_EXERCISE PROMPT_.
Extract each line from the items below that contains the word "accomplish".

Saved data entries
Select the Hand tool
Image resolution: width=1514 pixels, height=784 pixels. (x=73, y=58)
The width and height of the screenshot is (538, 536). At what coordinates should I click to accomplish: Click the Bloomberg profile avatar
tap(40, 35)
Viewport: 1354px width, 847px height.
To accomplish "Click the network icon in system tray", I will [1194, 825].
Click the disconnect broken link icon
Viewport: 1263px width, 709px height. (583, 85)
---
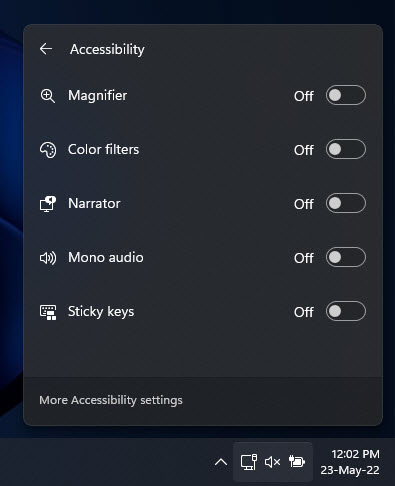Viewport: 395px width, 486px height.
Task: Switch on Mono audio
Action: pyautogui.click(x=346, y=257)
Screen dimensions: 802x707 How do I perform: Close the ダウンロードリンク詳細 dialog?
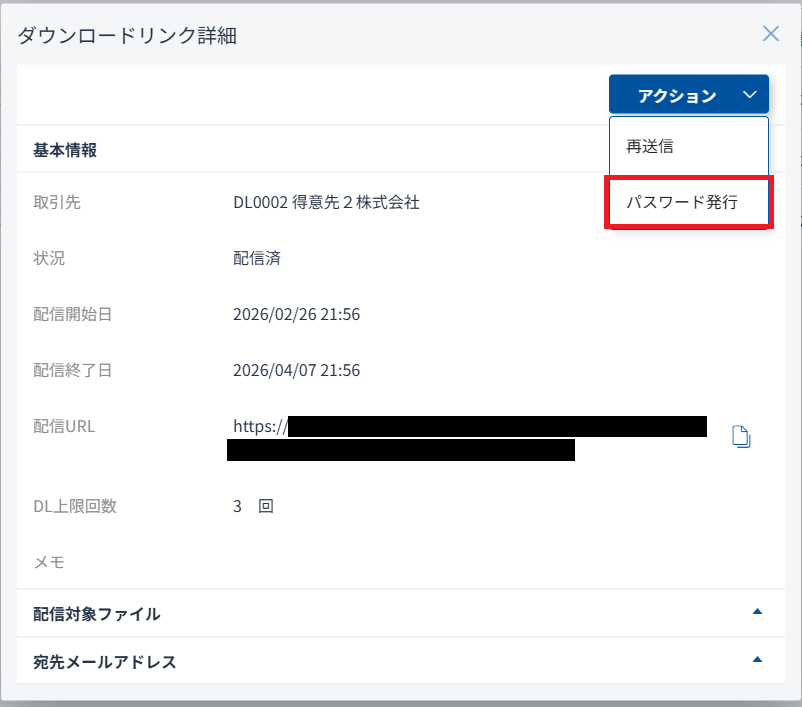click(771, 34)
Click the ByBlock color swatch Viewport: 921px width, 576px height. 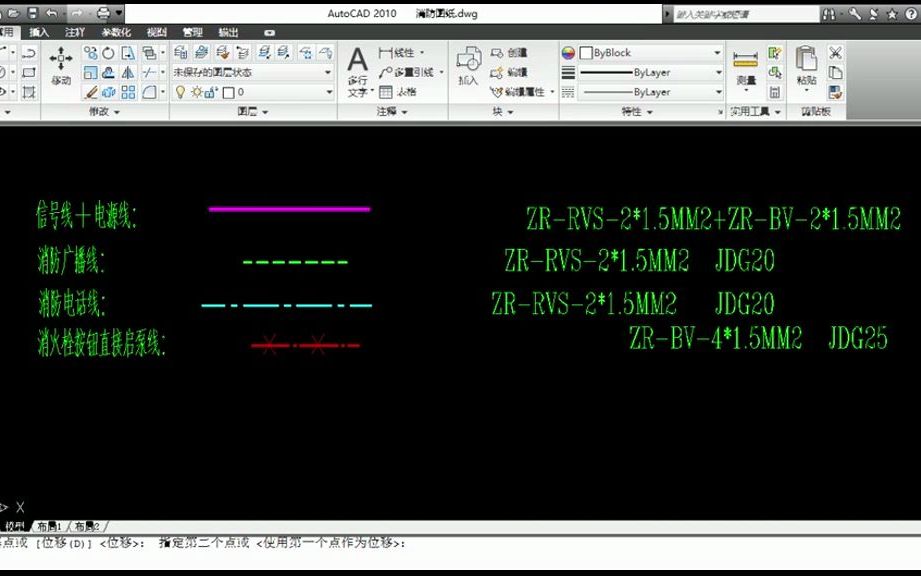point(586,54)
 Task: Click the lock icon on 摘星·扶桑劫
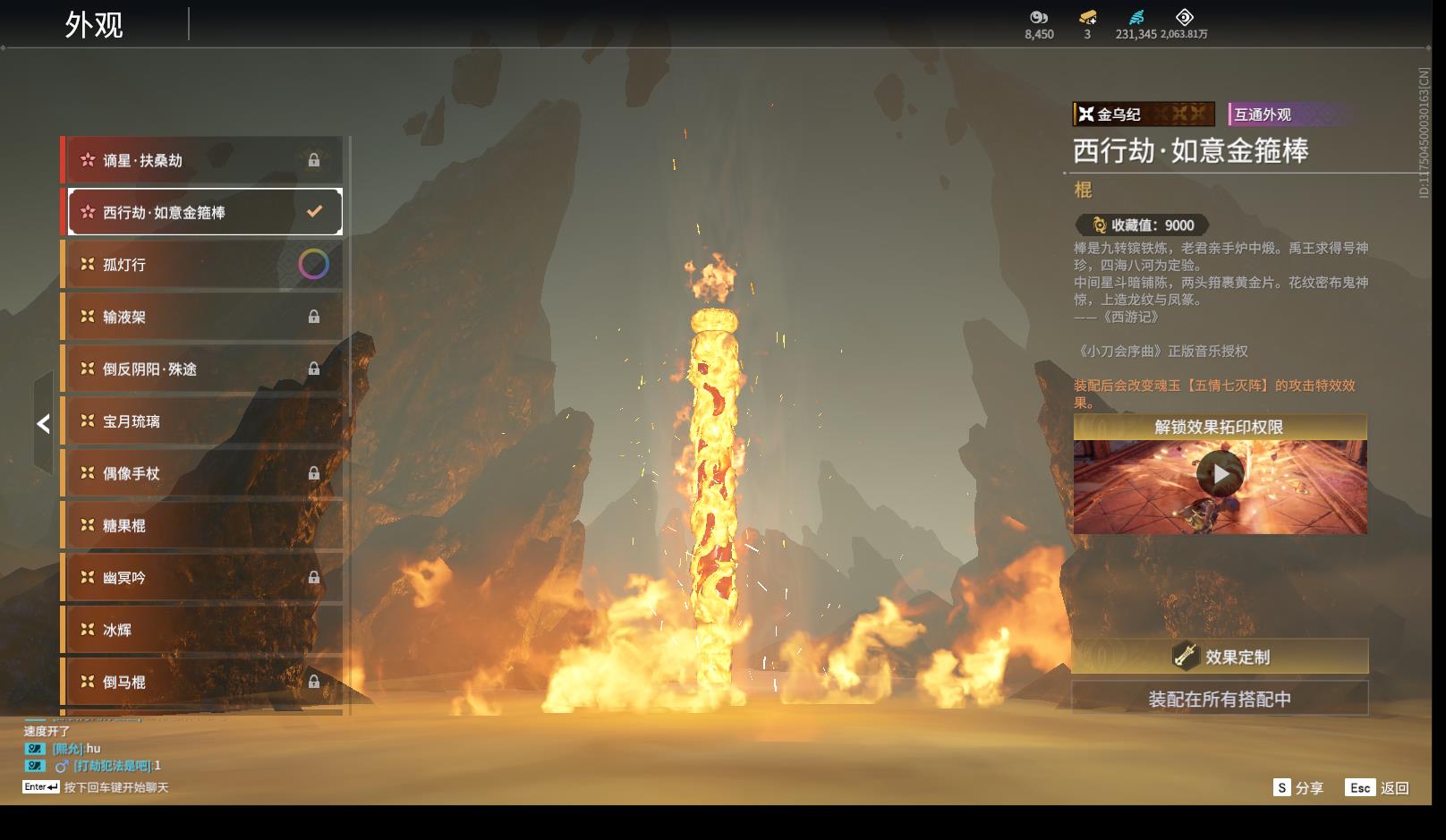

_RESPONSE TO THIS EXERCISE_.
The width and height of the screenshot is (538, 536). At what coordinates should I click to accomplish: Click the Bloomberg profile avatar
To accomplish "Click the network icon in system tray", I will [1194, 825].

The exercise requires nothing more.